Verbatim copy, pictures excluded: every line from the one with "Task: Open the" through the final line of the data below, and no other line.

Items from a dataset:
-------------------------
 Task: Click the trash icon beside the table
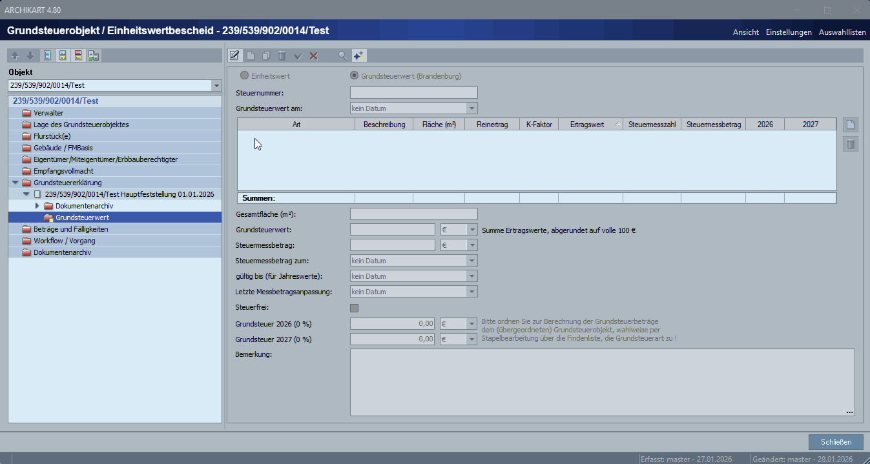[x=851, y=144]
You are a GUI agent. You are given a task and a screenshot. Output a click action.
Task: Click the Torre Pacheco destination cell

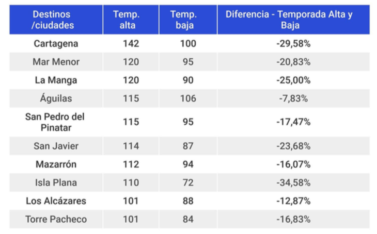pos(56,219)
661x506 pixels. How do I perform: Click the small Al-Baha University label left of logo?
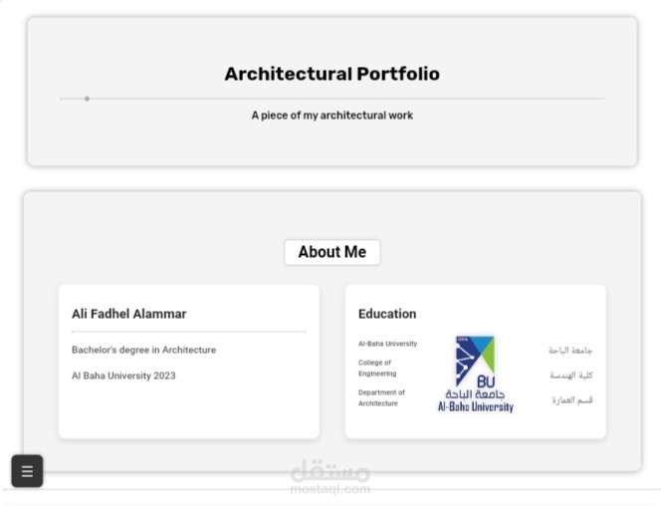click(x=387, y=344)
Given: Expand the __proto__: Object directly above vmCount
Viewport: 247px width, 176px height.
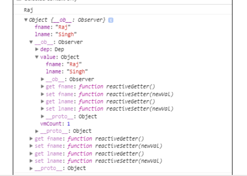Looking at the screenshot, I should [x=42, y=116].
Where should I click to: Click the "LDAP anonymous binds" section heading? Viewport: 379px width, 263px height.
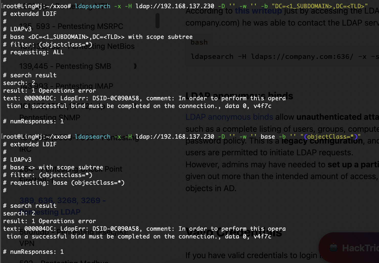point(239,96)
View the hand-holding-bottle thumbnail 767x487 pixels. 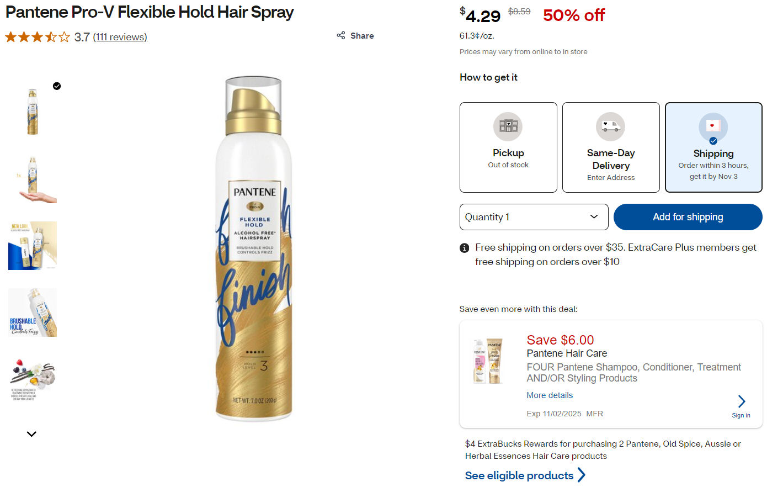click(x=33, y=179)
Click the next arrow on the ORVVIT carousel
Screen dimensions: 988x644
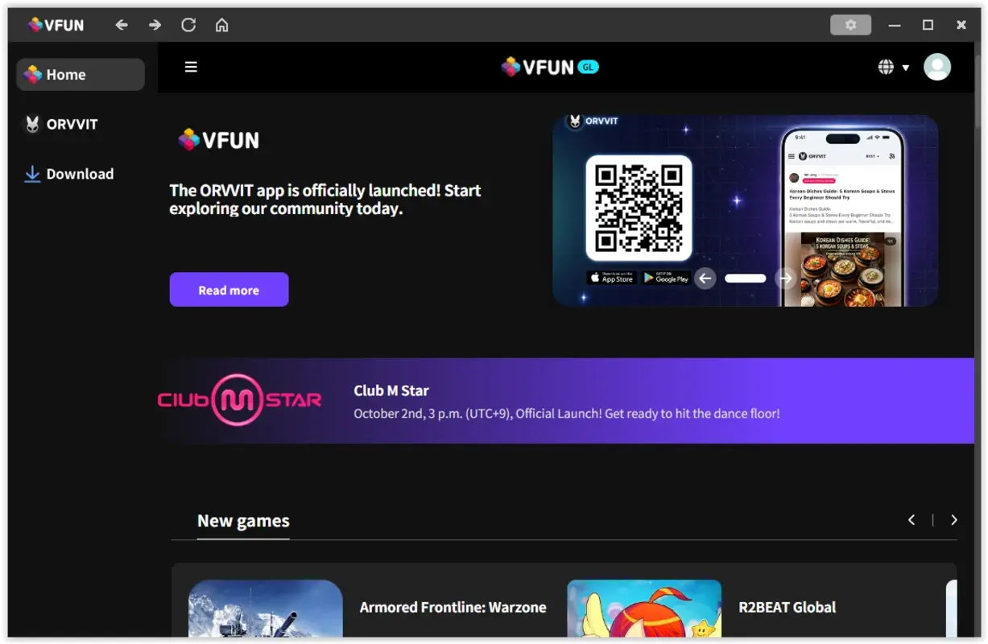[x=785, y=278]
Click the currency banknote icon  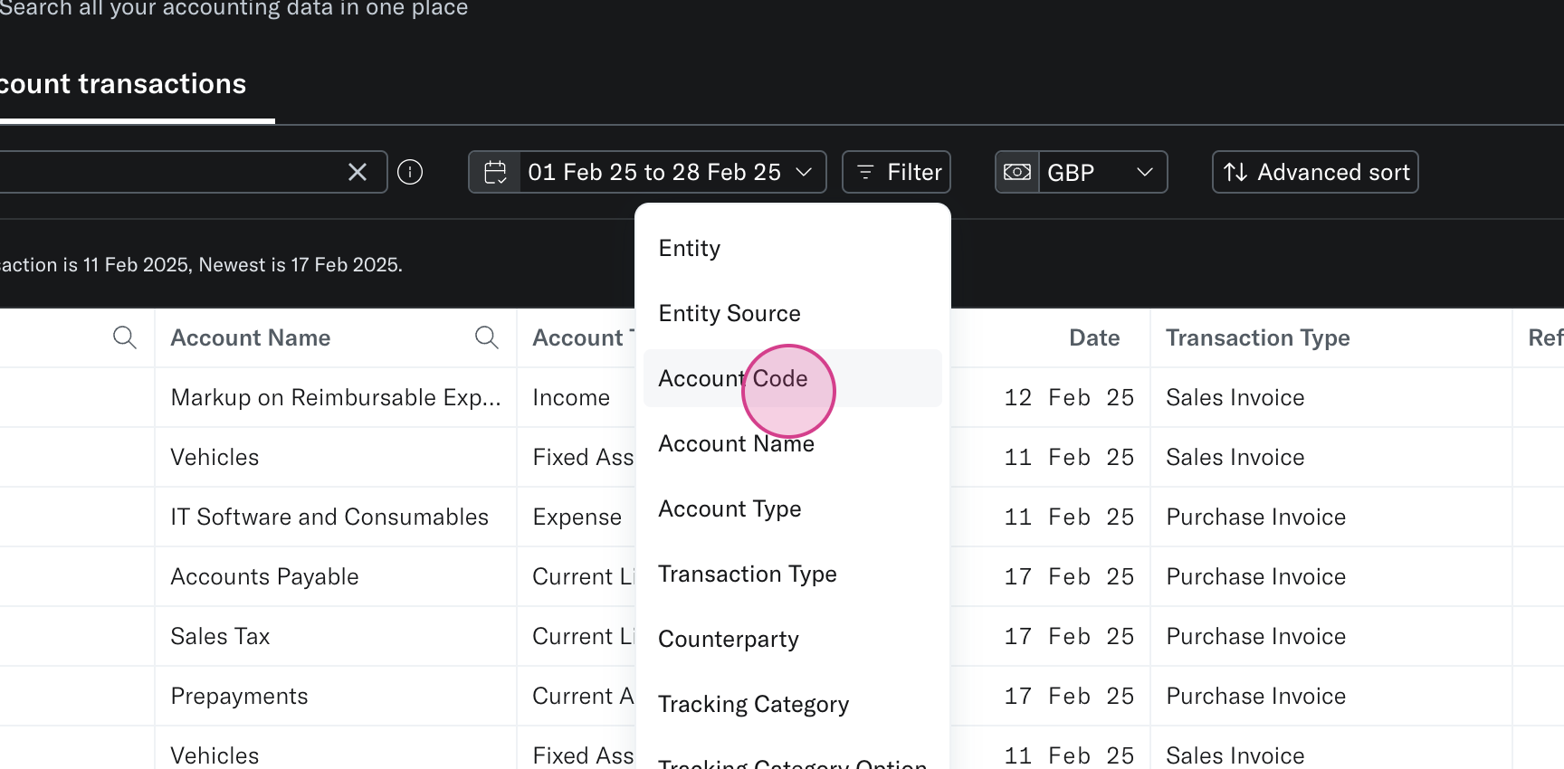pos(1017,172)

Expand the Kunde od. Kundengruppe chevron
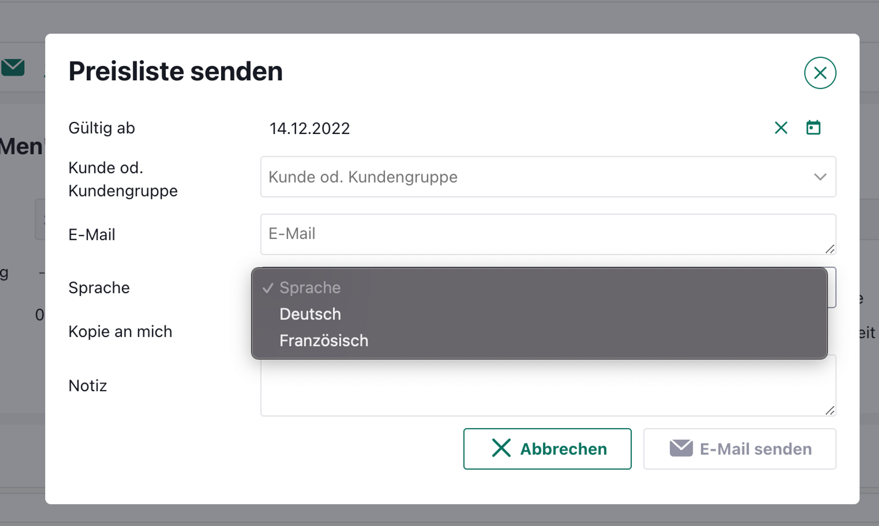820,177
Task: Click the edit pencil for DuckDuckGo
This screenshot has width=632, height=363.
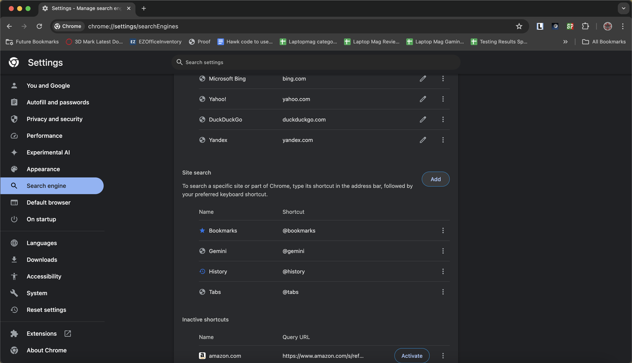Action: 423,119
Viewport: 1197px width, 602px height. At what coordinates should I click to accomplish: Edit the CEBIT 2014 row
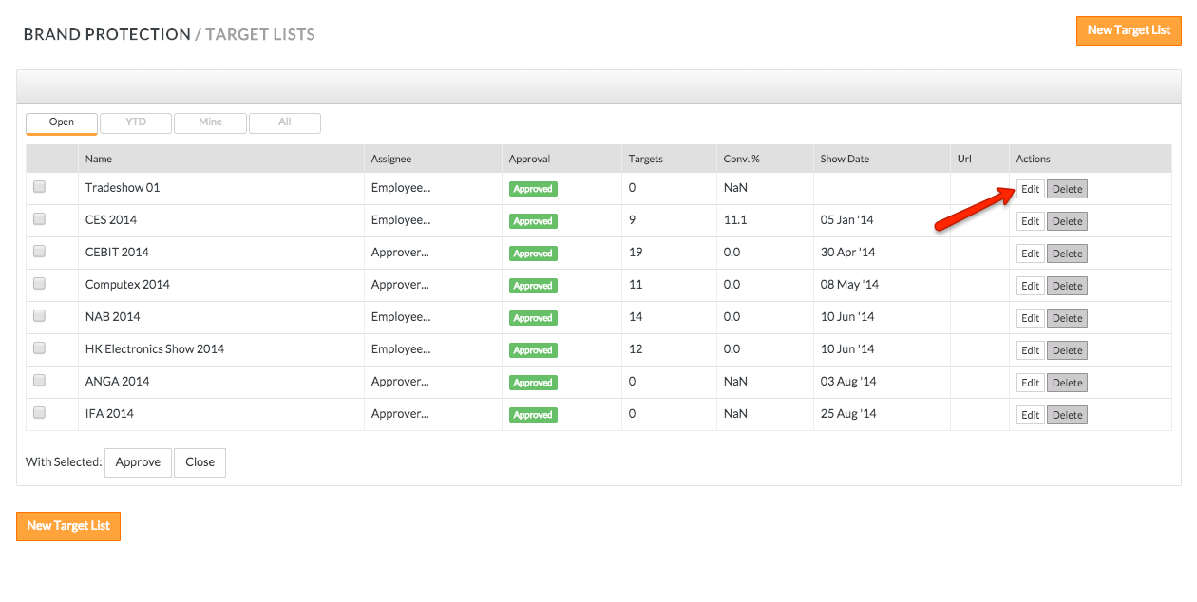[1030, 254]
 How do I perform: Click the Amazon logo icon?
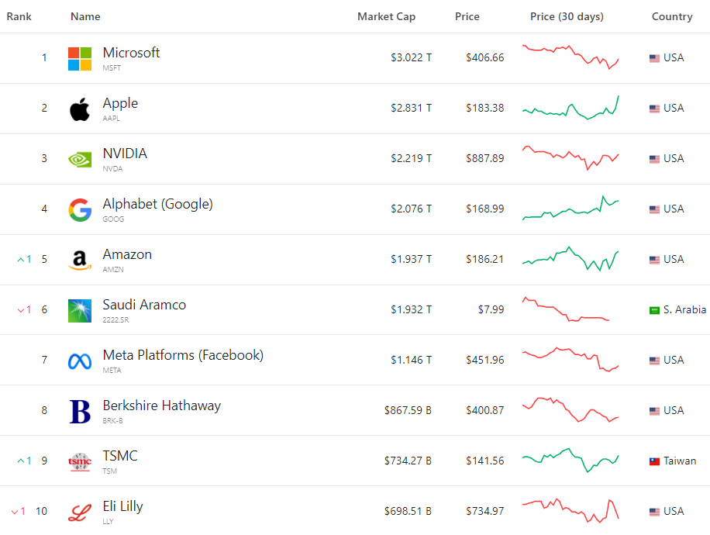(80, 261)
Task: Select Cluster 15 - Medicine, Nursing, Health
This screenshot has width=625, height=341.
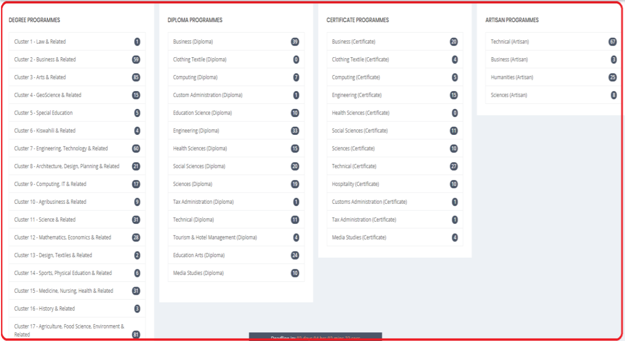Action: click(x=63, y=291)
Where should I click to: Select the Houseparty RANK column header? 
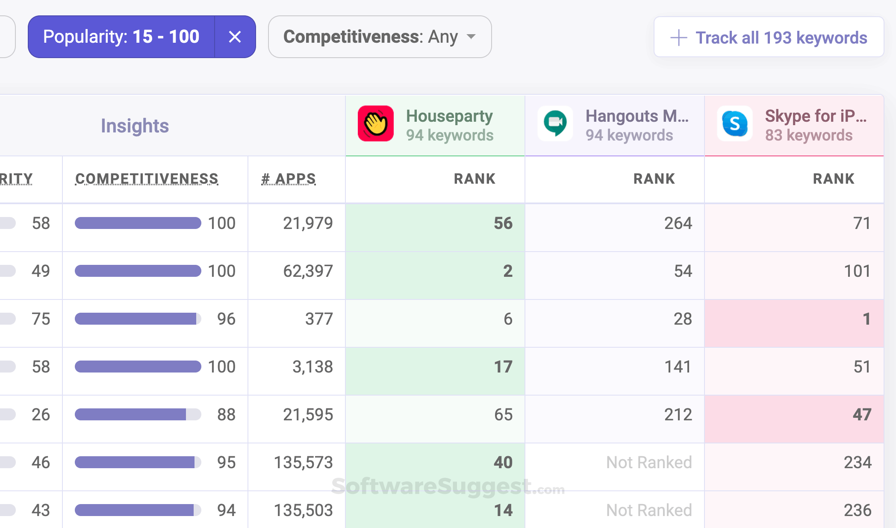474,179
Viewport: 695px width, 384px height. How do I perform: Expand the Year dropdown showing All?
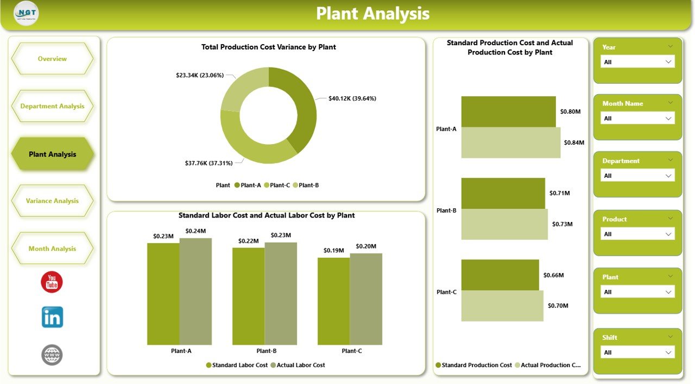click(x=667, y=61)
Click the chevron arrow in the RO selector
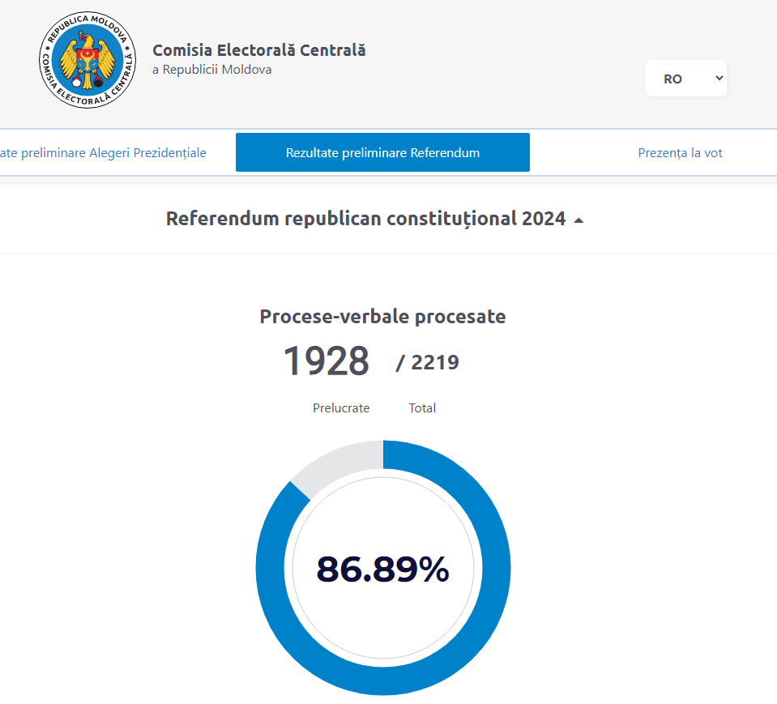Viewport: 777px width, 704px height. [718, 79]
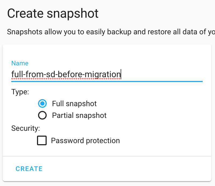Click the "Password protection" label text

[x=85, y=140]
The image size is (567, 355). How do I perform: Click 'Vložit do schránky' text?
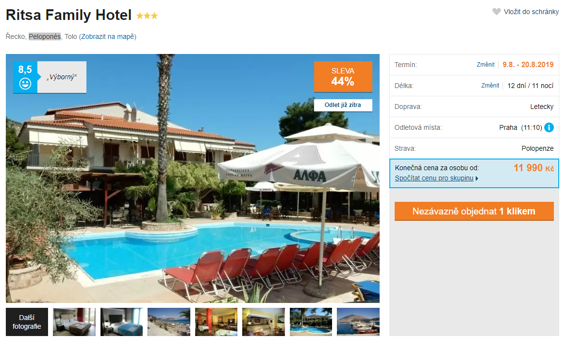click(x=531, y=12)
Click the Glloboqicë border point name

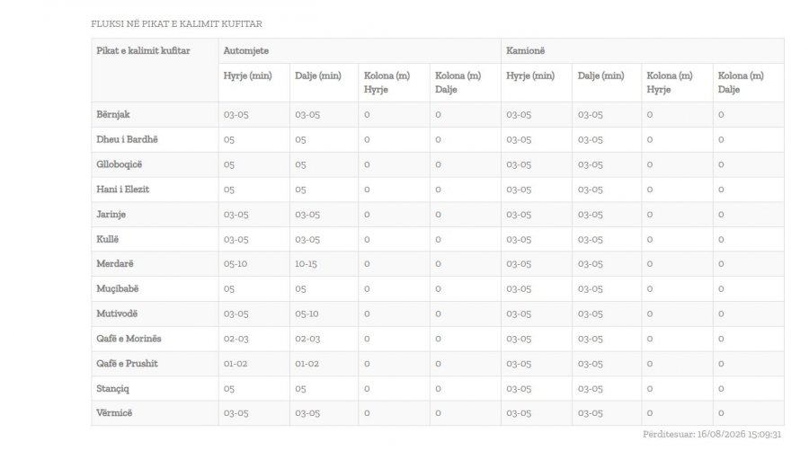click(120, 164)
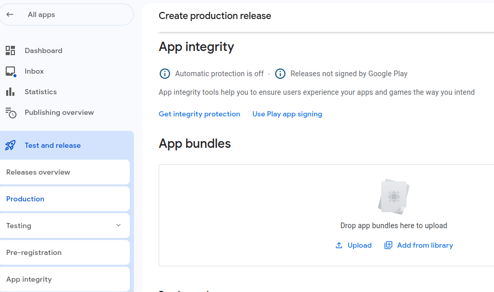This screenshot has height=292, width=494.
Task: Click the back arrow beside All apps
Action: click(x=10, y=14)
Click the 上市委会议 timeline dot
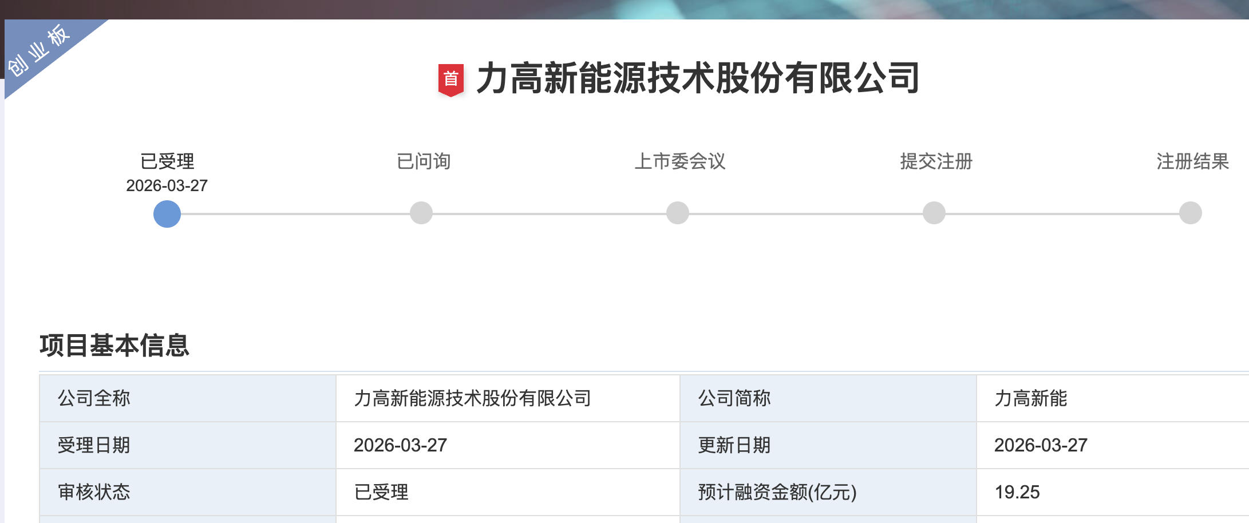Viewport: 1249px width, 523px height. click(678, 213)
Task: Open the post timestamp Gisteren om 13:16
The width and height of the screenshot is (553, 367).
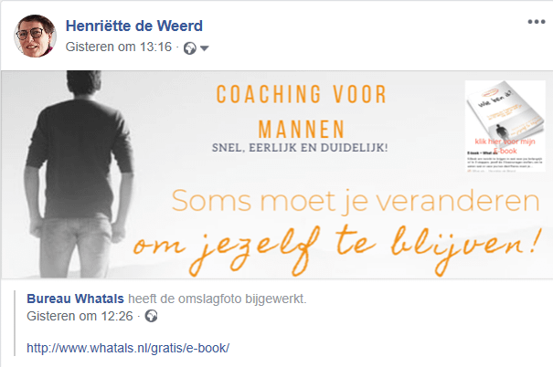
-------------------------
Result of this exercise:
Task: Open the post timestamp Gisteren om 13:16
The width and height of the screenshot is (553, 367).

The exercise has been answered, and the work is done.